# Stored records:

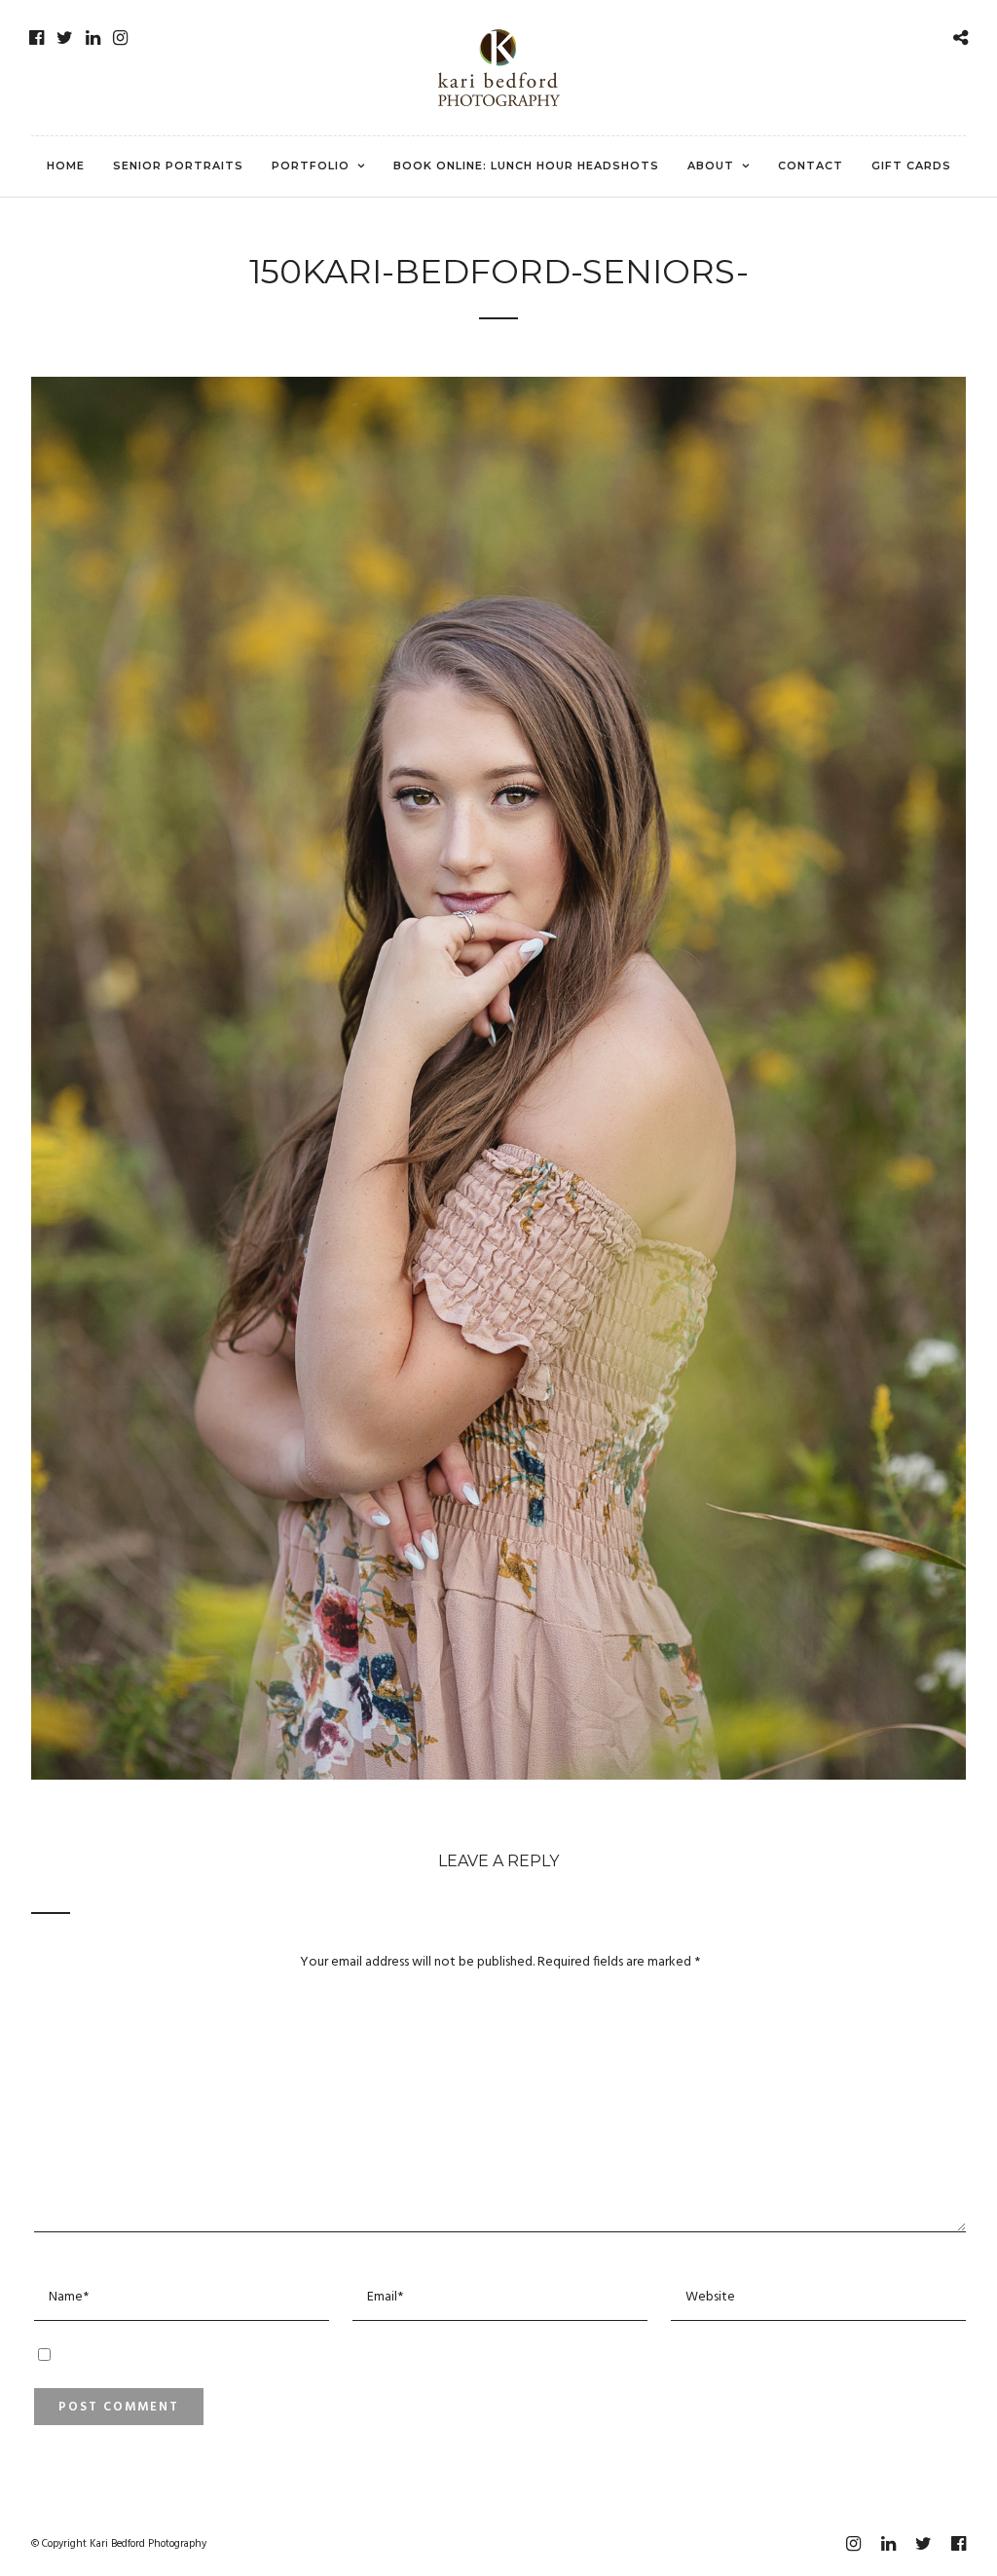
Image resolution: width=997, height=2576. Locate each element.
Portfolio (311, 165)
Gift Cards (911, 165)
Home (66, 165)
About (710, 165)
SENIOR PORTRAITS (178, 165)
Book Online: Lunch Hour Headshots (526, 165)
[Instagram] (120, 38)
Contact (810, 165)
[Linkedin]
* * *
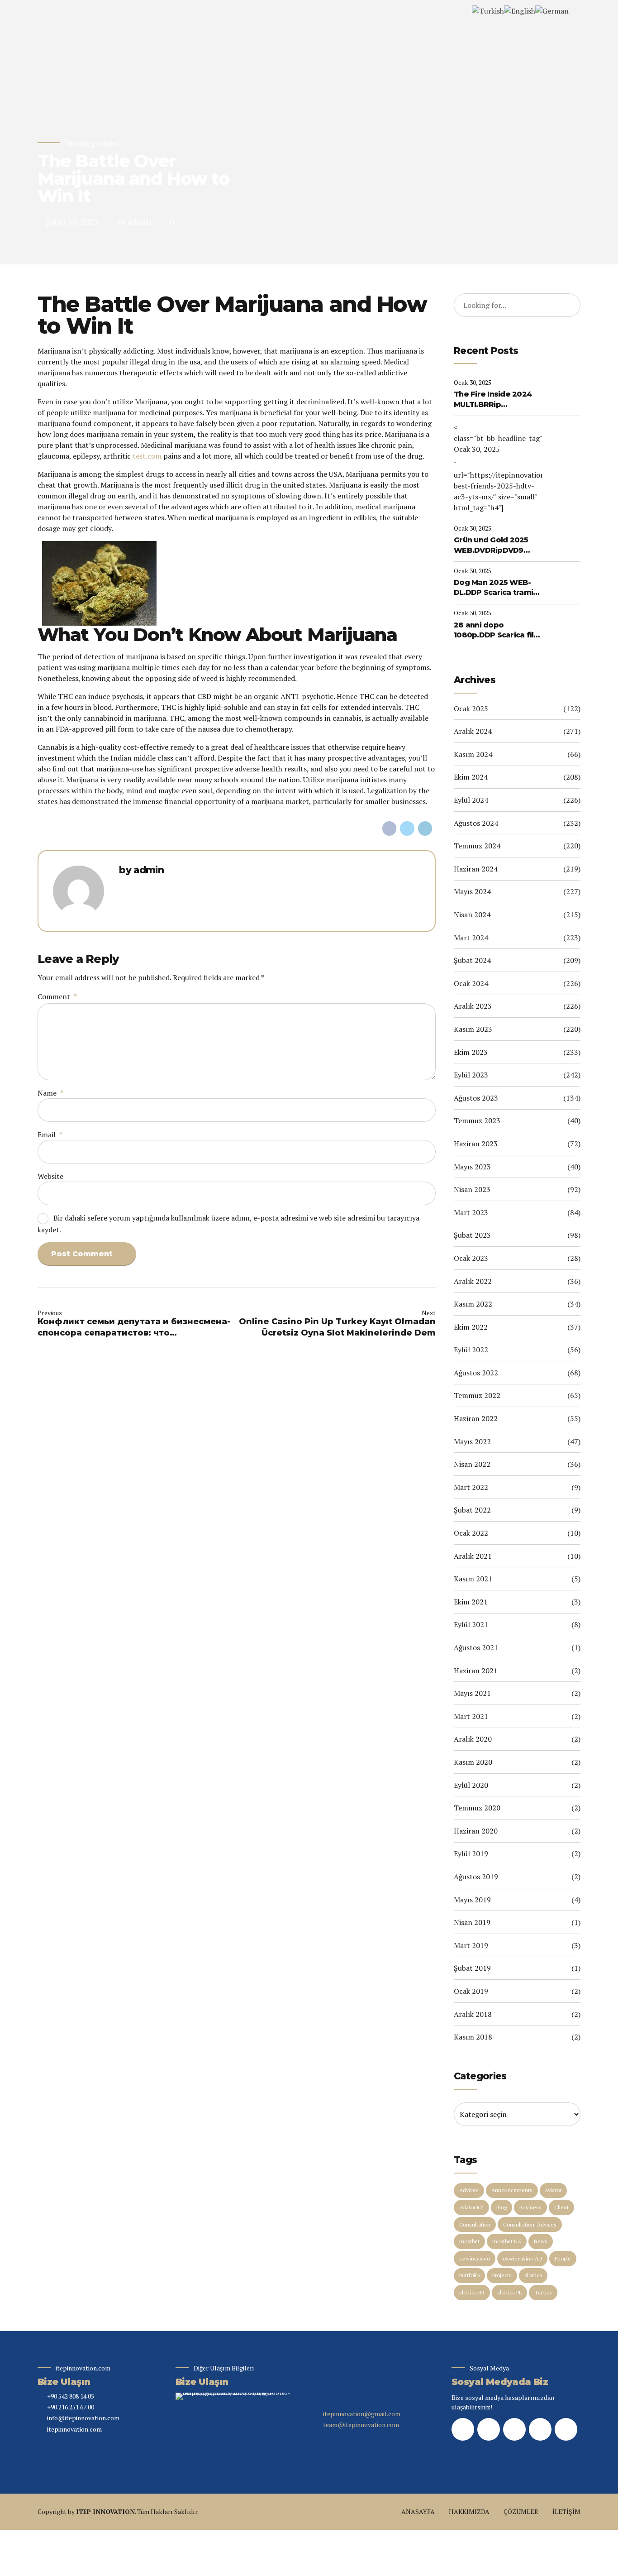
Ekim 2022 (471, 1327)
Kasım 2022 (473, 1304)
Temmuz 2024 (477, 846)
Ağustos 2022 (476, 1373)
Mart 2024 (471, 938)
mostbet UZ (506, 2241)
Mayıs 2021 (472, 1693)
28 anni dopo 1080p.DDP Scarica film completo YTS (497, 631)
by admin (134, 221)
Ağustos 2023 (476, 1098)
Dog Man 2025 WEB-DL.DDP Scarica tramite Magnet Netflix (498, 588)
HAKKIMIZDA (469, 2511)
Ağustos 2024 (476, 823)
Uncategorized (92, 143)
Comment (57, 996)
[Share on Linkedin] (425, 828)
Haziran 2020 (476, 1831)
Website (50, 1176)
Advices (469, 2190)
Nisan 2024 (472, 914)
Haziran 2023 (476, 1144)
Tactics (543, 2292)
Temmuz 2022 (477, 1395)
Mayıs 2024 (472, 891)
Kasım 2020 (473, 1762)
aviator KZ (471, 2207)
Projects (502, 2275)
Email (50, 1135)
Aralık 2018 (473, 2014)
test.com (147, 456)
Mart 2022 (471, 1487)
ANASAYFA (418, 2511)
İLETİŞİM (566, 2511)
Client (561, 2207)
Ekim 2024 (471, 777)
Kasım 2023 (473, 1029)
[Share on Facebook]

# ACTIVITY:
Please give again the lines above between the line holding "Haziran 2023 (476, 1144)" and the line holding "[Share on Facebook]", inclusive, exactly as they are and with nothing added.

# SOLUTION:
Haziran 2023 (476, 1144)
Tactics (543, 2292)
Temmuz 2022 (477, 1395)
Mayıs 2024 (472, 891)
Kasım 2020 (473, 1762)
aviator KZ (471, 2207)
Projects (502, 2275)
Email (50, 1135)
Aralık 2018 (473, 2014)
test.com (147, 456)
Mart 2022 (471, 1487)
ANASAYFA (418, 2511)
İLETİŞİM (566, 2511)
Client (561, 2207)
Ekim 2024 (471, 777)
Kasım 2023 (473, 1029)
[Share on Facebook]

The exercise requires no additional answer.